== Data

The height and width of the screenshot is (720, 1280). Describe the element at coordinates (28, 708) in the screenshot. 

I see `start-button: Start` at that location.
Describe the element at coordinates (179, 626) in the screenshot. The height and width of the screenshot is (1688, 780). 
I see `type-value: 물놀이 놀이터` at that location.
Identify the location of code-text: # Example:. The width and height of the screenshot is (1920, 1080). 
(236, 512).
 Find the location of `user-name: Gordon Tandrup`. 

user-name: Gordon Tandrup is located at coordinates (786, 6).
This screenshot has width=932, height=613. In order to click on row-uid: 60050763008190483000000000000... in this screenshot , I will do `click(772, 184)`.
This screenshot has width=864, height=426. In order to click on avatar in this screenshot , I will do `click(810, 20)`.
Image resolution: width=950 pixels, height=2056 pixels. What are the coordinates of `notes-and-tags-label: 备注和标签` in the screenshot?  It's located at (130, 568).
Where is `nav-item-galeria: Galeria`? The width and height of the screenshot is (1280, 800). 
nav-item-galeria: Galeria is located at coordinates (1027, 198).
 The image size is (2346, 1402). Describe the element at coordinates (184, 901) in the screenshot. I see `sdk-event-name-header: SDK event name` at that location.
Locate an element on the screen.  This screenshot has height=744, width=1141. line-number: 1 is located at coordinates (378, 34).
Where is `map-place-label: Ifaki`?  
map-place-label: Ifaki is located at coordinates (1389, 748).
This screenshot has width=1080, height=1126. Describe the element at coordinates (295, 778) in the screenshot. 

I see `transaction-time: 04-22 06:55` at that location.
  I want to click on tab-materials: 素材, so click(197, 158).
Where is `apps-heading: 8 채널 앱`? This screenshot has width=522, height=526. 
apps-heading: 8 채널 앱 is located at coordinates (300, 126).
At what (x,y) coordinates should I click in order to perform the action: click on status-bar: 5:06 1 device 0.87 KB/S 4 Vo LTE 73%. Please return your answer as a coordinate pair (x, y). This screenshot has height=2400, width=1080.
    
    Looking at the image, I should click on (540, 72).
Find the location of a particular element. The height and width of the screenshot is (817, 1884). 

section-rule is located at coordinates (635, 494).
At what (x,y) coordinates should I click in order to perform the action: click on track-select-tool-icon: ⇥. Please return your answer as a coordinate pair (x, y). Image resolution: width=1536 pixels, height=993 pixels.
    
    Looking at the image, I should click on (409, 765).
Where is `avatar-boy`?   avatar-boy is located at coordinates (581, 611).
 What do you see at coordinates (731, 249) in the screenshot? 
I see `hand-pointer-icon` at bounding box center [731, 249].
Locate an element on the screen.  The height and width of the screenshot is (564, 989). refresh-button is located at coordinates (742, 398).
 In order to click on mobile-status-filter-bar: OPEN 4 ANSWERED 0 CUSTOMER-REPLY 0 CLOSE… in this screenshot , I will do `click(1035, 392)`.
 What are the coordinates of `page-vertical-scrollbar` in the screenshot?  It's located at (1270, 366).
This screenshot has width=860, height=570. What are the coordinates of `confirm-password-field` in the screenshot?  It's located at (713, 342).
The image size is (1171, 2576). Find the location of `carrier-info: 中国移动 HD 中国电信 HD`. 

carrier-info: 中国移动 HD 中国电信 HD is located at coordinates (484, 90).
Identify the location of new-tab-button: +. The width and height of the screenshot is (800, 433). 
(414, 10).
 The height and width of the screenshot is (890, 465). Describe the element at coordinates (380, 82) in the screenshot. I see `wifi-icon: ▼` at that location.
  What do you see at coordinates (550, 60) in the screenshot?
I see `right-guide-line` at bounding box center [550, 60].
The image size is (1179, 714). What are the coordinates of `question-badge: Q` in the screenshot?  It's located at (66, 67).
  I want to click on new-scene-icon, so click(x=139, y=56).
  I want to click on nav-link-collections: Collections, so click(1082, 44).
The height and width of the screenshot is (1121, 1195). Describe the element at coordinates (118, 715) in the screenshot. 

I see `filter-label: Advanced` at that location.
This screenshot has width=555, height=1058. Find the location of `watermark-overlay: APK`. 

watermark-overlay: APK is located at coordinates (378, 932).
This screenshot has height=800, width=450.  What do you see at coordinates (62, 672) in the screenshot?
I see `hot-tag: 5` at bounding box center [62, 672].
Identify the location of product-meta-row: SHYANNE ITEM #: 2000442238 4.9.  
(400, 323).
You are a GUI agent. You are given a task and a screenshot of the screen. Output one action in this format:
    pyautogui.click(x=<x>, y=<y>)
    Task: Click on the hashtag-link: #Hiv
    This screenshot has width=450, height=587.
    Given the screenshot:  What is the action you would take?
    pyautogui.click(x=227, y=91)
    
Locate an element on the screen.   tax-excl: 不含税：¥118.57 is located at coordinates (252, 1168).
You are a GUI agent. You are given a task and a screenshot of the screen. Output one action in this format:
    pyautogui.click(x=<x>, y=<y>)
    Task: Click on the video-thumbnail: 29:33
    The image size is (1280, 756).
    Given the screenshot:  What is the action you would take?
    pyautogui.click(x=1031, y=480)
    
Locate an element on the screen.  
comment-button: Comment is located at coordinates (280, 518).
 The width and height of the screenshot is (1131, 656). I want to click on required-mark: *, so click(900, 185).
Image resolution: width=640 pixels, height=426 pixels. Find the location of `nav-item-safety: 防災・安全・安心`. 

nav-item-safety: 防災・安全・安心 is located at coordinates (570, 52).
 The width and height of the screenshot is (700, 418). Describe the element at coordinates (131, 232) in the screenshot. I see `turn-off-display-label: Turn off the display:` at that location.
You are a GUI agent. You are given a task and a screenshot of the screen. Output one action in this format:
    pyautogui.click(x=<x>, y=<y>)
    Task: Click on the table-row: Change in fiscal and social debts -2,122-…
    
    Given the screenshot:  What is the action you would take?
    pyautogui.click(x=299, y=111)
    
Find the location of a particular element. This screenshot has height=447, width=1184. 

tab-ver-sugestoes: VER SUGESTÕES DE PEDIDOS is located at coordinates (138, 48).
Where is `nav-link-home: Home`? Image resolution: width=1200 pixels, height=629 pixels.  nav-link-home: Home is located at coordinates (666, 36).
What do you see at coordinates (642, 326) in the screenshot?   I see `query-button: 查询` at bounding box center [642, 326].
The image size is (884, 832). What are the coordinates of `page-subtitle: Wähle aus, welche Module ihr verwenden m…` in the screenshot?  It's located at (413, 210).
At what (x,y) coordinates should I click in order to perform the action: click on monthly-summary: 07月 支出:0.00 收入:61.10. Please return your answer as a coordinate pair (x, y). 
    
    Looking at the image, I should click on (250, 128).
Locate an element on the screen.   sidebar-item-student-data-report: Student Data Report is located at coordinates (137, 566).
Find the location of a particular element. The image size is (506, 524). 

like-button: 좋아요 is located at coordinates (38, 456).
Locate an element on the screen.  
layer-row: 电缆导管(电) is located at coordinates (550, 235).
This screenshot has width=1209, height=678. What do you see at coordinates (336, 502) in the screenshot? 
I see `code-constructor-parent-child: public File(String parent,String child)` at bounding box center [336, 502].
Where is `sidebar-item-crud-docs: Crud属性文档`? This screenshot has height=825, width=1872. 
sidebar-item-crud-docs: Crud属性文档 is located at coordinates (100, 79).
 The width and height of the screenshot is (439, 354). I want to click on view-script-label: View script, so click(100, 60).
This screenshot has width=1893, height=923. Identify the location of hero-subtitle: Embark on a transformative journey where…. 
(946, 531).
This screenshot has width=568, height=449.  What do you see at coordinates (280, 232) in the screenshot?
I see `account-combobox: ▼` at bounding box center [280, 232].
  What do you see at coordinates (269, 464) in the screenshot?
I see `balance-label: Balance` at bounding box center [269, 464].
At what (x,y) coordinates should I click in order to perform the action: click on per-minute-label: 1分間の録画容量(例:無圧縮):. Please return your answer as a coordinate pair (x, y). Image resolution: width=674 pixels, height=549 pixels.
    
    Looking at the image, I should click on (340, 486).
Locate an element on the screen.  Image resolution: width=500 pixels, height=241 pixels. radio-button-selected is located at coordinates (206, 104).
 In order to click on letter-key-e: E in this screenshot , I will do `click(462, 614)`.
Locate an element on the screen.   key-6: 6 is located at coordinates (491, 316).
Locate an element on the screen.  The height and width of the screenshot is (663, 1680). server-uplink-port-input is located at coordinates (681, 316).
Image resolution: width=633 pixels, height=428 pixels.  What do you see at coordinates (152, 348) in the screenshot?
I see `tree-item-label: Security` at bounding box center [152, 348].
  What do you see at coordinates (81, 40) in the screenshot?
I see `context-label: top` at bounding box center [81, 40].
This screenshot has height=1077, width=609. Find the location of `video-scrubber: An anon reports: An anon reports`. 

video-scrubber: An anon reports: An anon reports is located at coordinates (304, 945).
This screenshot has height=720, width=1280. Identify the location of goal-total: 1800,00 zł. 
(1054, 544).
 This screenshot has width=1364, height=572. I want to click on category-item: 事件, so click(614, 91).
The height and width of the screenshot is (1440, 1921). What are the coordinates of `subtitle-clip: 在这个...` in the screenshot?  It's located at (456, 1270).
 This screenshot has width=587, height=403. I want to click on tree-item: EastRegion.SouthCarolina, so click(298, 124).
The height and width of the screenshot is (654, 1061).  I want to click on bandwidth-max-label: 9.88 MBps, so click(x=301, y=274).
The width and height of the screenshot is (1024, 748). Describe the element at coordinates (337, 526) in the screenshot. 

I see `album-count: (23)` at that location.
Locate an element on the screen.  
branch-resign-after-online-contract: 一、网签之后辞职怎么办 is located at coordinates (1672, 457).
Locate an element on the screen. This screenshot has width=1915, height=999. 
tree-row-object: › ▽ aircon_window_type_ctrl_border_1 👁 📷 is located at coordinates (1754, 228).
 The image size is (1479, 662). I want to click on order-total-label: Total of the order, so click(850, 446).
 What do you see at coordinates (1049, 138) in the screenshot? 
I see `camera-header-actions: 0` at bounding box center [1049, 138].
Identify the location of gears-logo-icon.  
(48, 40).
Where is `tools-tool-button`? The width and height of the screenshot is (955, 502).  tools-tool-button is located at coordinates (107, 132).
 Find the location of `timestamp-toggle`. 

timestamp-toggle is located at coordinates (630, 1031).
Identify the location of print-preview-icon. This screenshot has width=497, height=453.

====

**Task details:** Copy everything from the line containing "What do you see at coordinates (1049, 138)" down to the end of the stored items, keeping every line unchanged.

**Task answer:**
 What do you see at coordinates (1049, 138) in the screenshot? 
I see `camera-header-actions: 0` at bounding box center [1049, 138].
Identify the location of gears-logo-icon.  
(48, 40).
Where is `tools-tool-button`? The width and height of the screenshot is (955, 502).  tools-tool-button is located at coordinates (107, 132).
 Find the location of `timestamp-toggle`. 

timestamp-toggle is located at coordinates (630, 1031).
Identify the location of print-preview-icon. This screenshot has width=497, height=453.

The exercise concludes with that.